Howl from the North
- Code: WGS2
- Rules required: 2nd Ed AD&D
- Character levels: 8 - 10
- Campaign setting: Greyhawk
- Authors: Dale "Slade" Henson
- First published: 1991

Linked modules
- WGS1 WGS2 Greyhawk Wars

= Howl from the North =

Dungeons & Dragons adventure module

Howl from the North is an adventure module for the Dungeons & Dragons fantasy role-playing game, set in the game's World of Greyhawk campaign setting. The module bears the code WGS2 and was published by TSR, Inc. in 1991 for the second edition Advanced Dungeons & Dragons rules.

==Plot summary==
The events in this module take place in the Flanaess immediately preceding the onset of the Greyhawk Wars themselves.

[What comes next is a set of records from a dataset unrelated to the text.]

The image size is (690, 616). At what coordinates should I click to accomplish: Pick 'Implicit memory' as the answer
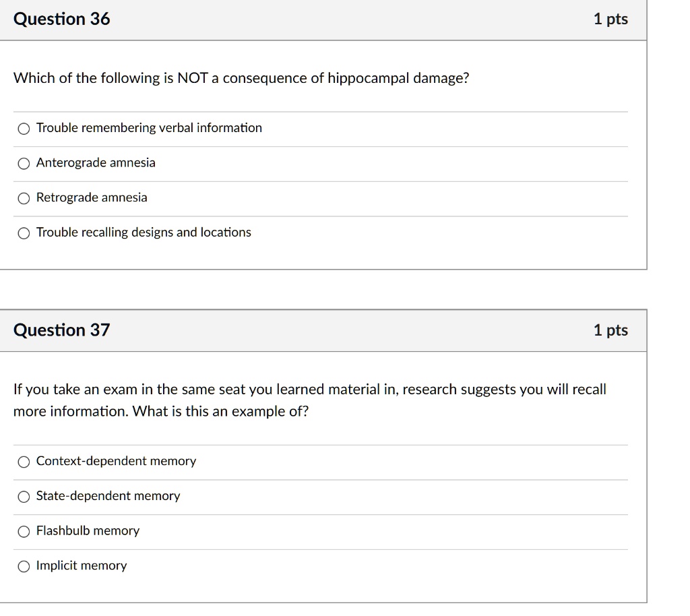24,566
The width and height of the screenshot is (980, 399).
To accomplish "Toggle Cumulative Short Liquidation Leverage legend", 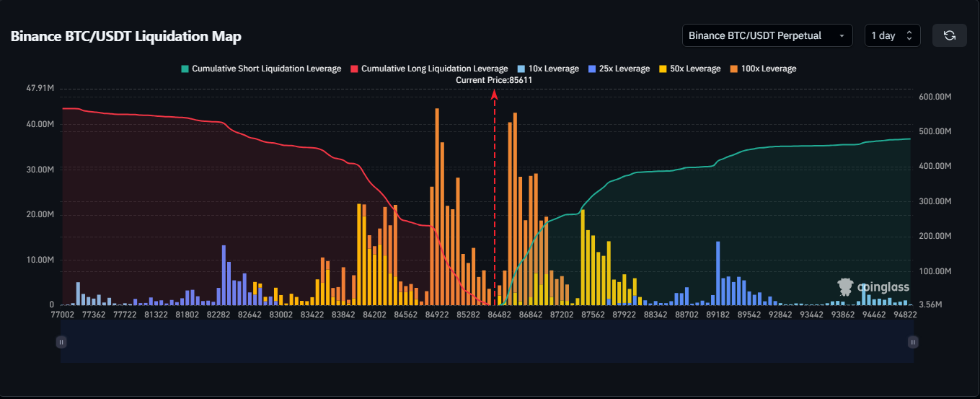I will [260, 69].
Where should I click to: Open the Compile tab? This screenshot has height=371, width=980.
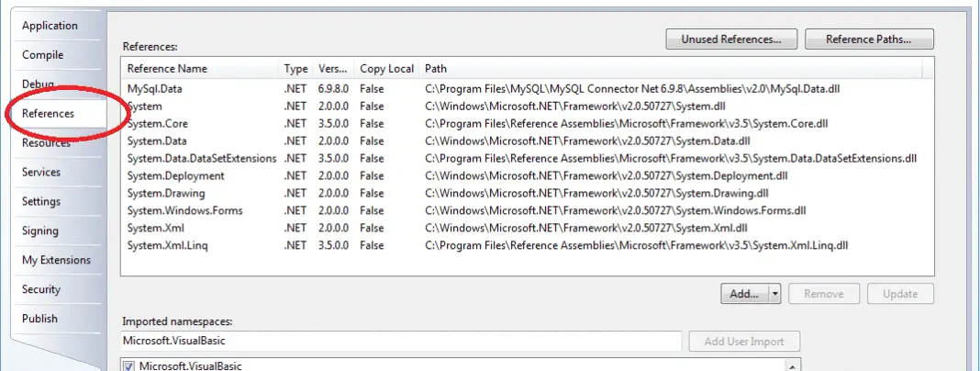click(x=43, y=55)
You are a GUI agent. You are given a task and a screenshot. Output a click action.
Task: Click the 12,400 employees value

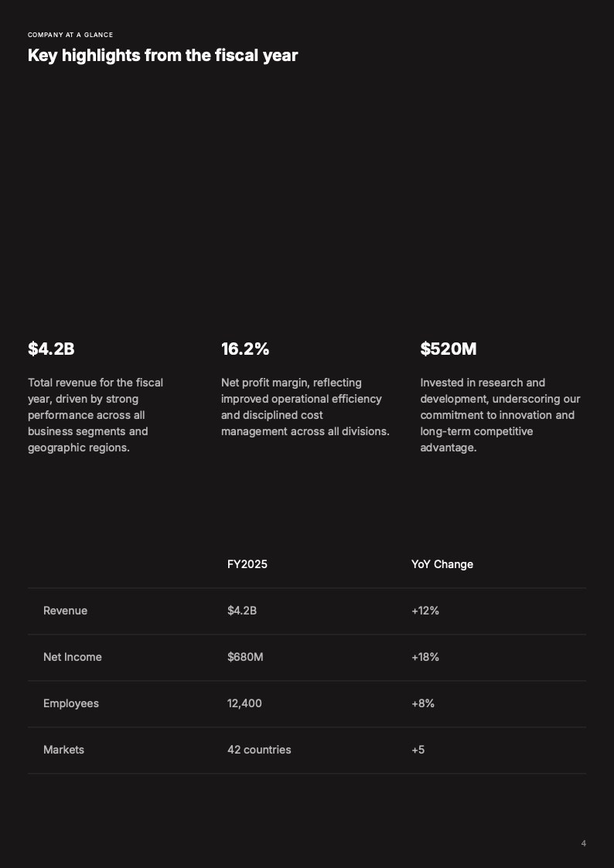click(x=244, y=703)
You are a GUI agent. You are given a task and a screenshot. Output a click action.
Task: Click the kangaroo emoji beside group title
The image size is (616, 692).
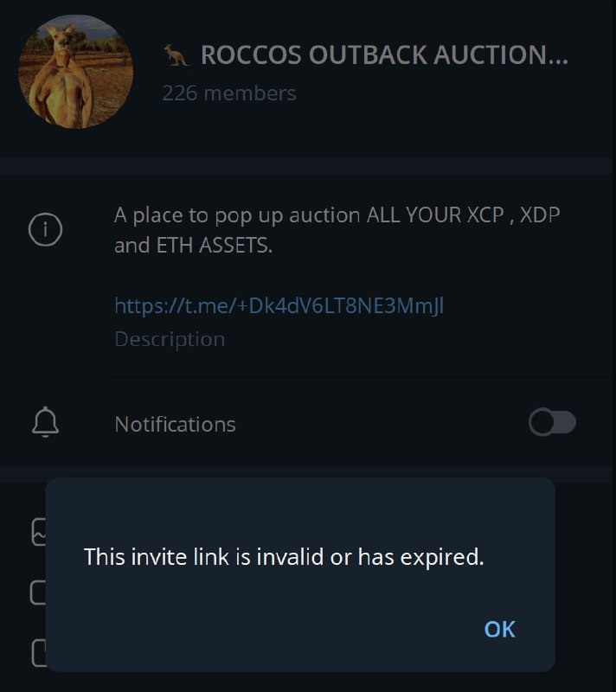coord(176,55)
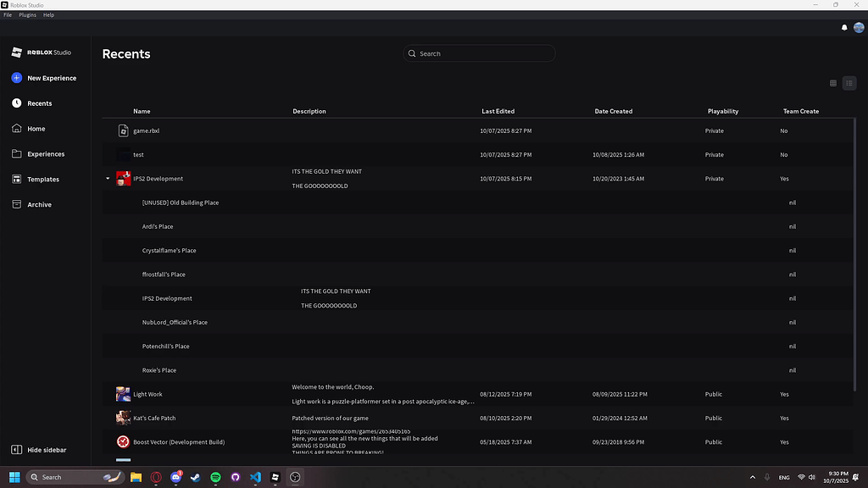Open the Experiences section
Screen dimensions: 868x488
pos(44,153)
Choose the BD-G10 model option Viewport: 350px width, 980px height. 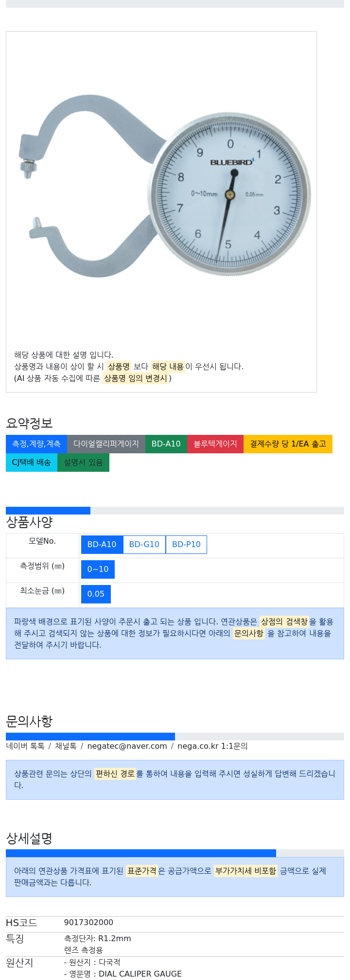144,545
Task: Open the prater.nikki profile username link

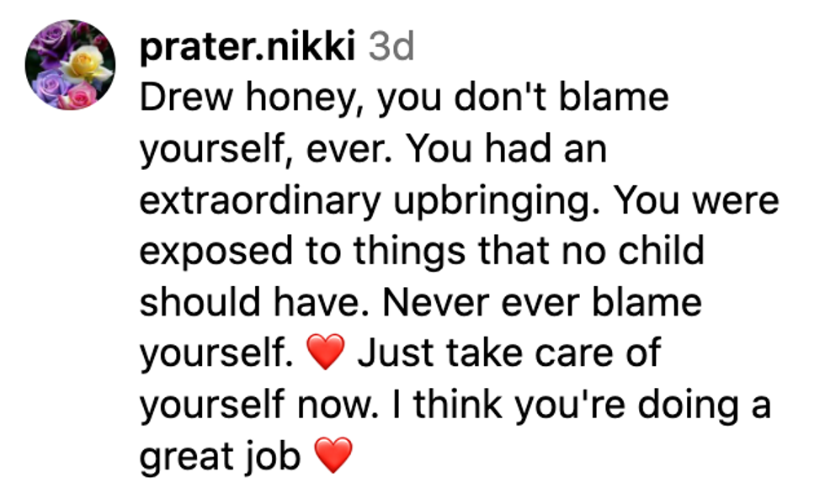Action: pos(247,48)
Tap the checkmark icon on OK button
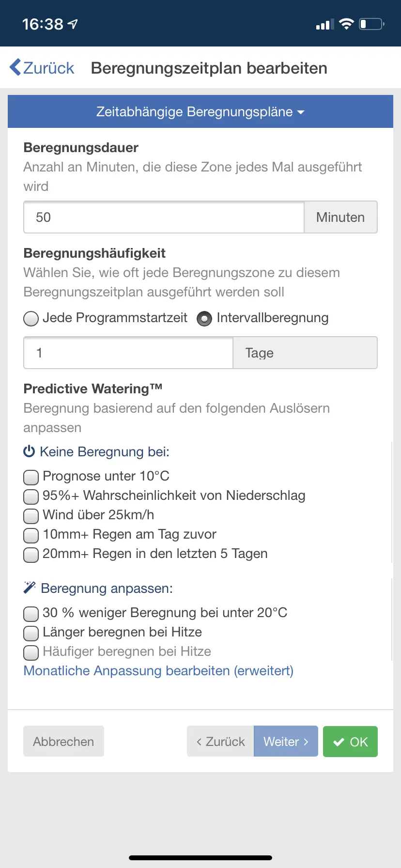 [x=339, y=742]
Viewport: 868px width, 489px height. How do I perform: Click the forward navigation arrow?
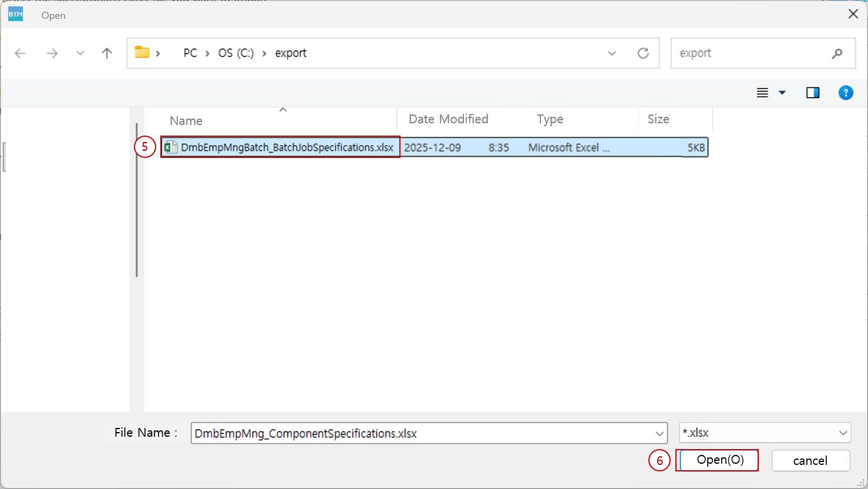tap(52, 53)
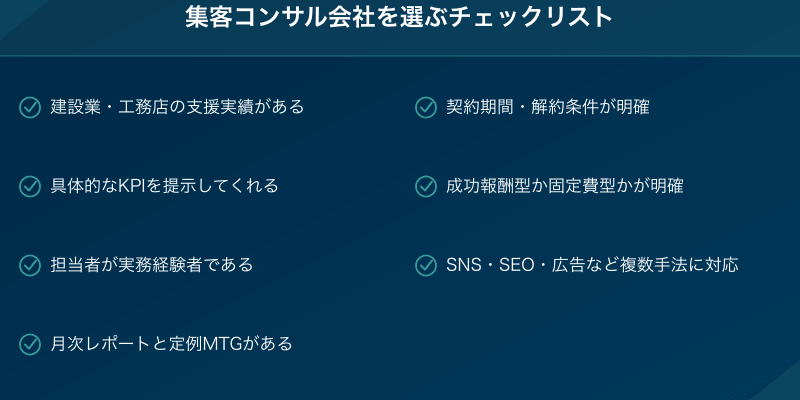Click the text SNS・SEO・広告など複数手法に対応
The image size is (800, 400).
tap(592, 265)
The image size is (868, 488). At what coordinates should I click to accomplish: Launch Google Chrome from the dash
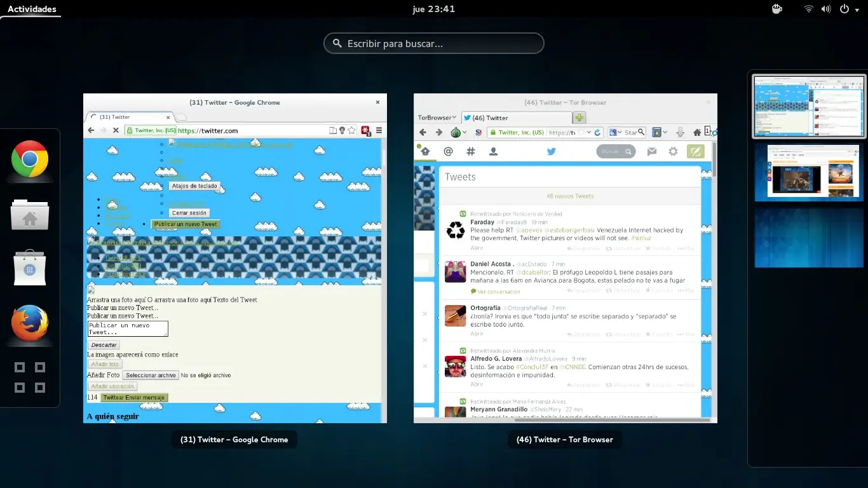(x=30, y=159)
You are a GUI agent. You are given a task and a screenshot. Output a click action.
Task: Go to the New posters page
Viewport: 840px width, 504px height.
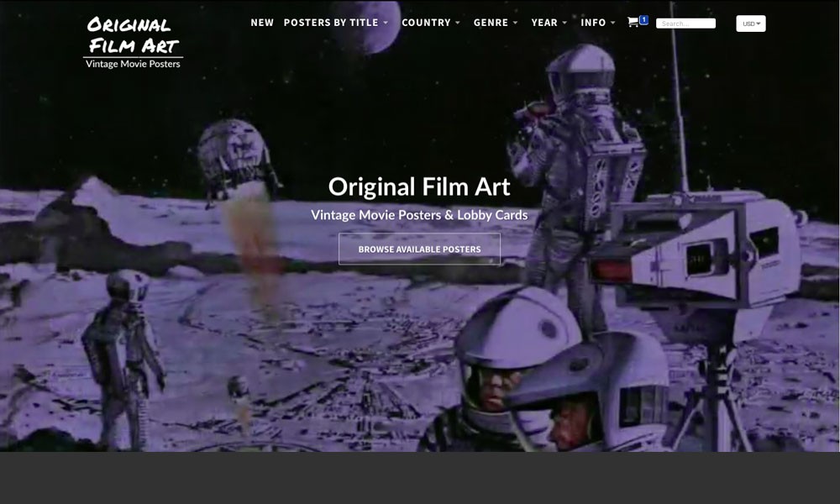tap(262, 23)

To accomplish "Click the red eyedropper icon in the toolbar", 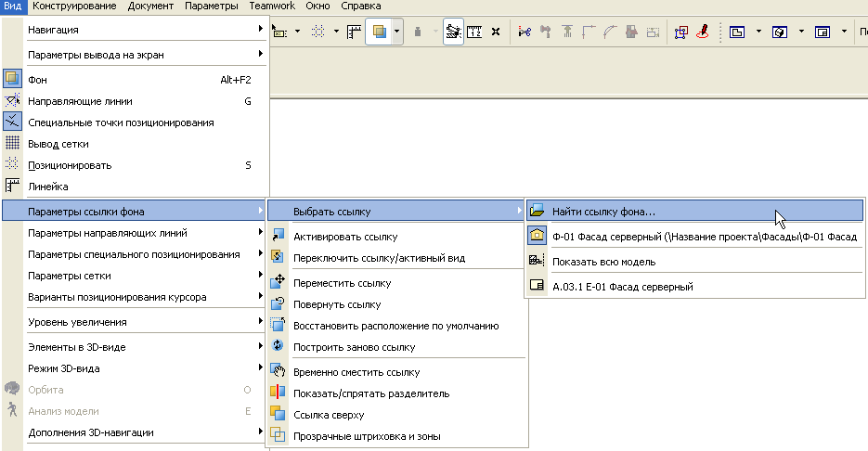I will click(x=703, y=31).
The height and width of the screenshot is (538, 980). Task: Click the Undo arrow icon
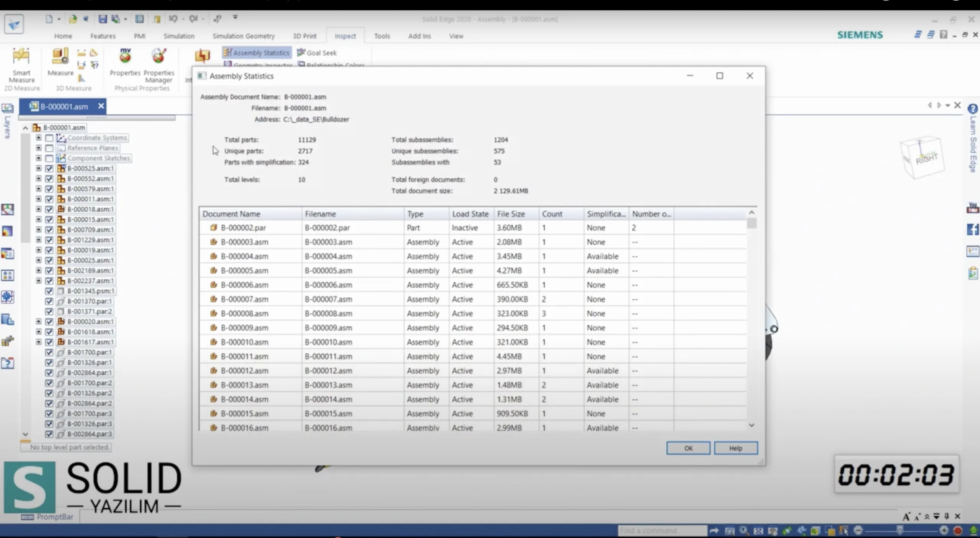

As with WGS1, the plot of the module focuses on the Five Blades of Corusk. These are ancient magical swords which, according to the legends of Greyhawk's Suloise barbarians, can be brought together to be made even more powerful.

==Publication history==
The adventure was written by Dale "Slade" Henson with cover art by Glen Orbik and interior art by Ken Frank. It was originally intended as the second of three modules in the "World of Greyhawk Swords" (WGS) trilogy. It is therefore the sequel to the first "Swords" module, WGS1 - Five Shall Be One. The third module in the series (which would have been coded WGS3) was never produced. Instead, the material originally intended for WGS3 was reworked and incorporated into the board game Greyhawk Wars.